[WHAT THIS TASK INVOLVES]
Give back every line of the data, transcribed exactly.

Dataset excerpts:

____

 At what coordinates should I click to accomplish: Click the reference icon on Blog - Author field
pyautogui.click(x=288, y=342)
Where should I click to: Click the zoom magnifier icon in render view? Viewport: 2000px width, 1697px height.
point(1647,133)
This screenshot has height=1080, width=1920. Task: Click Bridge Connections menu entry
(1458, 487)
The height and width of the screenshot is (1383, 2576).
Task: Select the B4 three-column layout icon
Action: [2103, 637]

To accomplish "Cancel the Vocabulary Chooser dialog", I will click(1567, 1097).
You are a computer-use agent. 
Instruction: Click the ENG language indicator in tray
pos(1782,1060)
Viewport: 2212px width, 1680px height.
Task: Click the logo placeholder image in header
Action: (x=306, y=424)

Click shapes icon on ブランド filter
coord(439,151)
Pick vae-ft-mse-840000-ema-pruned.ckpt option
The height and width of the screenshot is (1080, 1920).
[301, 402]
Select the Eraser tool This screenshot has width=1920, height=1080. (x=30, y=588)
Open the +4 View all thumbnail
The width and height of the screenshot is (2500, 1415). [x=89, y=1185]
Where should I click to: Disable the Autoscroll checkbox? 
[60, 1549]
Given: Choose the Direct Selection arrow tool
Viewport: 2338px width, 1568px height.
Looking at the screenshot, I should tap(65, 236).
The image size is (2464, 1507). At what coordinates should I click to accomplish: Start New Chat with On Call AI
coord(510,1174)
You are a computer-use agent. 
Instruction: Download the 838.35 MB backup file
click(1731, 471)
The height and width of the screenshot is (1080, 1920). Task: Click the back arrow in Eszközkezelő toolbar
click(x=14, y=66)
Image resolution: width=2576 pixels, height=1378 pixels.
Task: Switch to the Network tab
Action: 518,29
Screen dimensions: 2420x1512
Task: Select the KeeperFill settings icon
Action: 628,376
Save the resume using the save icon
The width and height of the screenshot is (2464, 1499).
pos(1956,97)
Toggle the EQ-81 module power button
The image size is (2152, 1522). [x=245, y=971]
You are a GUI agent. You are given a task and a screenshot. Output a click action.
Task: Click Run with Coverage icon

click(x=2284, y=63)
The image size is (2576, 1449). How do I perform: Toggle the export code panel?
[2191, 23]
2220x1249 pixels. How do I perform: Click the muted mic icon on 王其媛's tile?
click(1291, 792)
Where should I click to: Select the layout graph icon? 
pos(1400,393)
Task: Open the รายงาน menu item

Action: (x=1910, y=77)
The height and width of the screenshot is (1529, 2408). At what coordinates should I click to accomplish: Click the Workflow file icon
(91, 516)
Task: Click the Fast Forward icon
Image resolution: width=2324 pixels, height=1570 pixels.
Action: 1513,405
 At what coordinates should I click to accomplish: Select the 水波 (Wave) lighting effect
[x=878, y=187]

____

[ANSWER TO THE PROBLEM]
 At what coordinates should I click to accomplish: Click the reference icon on Blog - Author field
pyautogui.click(x=288, y=342)
Where should I click to: Click the zoom magnifier icon in render view? Viewport: 2000px width, 1697px height.
point(1647,133)
This screenshot has height=1080, width=1920. Task: Click Bridge Connections menu entry
(1458, 487)
The height and width of the screenshot is (1383, 2576).
Task: Select the B4 three-column layout icon
Action: [2103, 637]

To accomplish "Cancel the Vocabulary Chooser dialog", I will click(1567, 1097).
You are a computer-use agent. 
Instruction: Click the ENG language indicator in tray
pos(1782,1060)
Viewport: 2212px width, 1680px height.
Task: Click the logo placeholder image in header
Action: (x=306, y=424)

Click shapes icon on ブランド filter
coord(439,151)
Pick vae-ft-mse-840000-ema-pruned.ckpt option
The height and width of the screenshot is (1080, 1920).
[301, 402]
Select the Eraser tool This screenshot has width=1920, height=1080. (x=30, y=588)
Open the +4 View all thumbnail
The width and height of the screenshot is (2500, 1415). [x=89, y=1185]
Where should I click to: Disable the Autoscroll checkbox? 
[60, 1549]
Given: Choose the Direct Selection arrow tool
Viewport: 2338px width, 1568px height.
Looking at the screenshot, I should tap(65, 236).
The image size is (2464, 1507). At what coordinates should I click to accomplish: Start New Chat with On Call AI
coord(510,1174)
You are a computer-use agent. 
Instruction: Download the 838.35 MB backup file
click(1731, 471)
The height and width of the screenshot is (1080, 1920). Task: Click the back arrow in Eszközkezelő toolbar
click(x=14, y=66)
Image resolution: width=2576 pixels, height=1378 pixels.
Task: Switch to the Network tab
Action: 518,29
Screen dimensions: 2420x1512
Task: Select the KeeperFill settings icon
Action: 628,376
Save the resume using the save icon
The width and height of the screenshot is (2464, 1499).
pos(1956,97)
Toggle the EQ-81 module power button
The image size is (2152, 1522). [x=245, y=971]
You are a GUI agent. You are given a task and a screenshot. Output a click action.
Task: Click Run with Coverage icon

click(x=2284, y=63)
The image size is (2576, 1449). How do I perform: Toggle the export code panel?
[2191, 23]
2220x1249 pixels. How do I perform: Click the muted mic icon on 王其媛's tile?
click(1291, 792)
Where should I click to: Select the layout graph icon? 
pos(1400,393)
Task: Open the รายงาน menu item

Action: (x=1910, y=77)
The height and width of the screenshot is (1529, 2408). At what coordinates should I click to accomplish: Click the Workflow file icon
(91, 516)
Task: Click the Fast Forward icon
Image resolution: width=2324 pixels, height=1570 pixels.
Action: 1513,405
 At what coordinates should I click to accomplish: Select the 水波 (Wave) lighting effect
[x=878, y=187]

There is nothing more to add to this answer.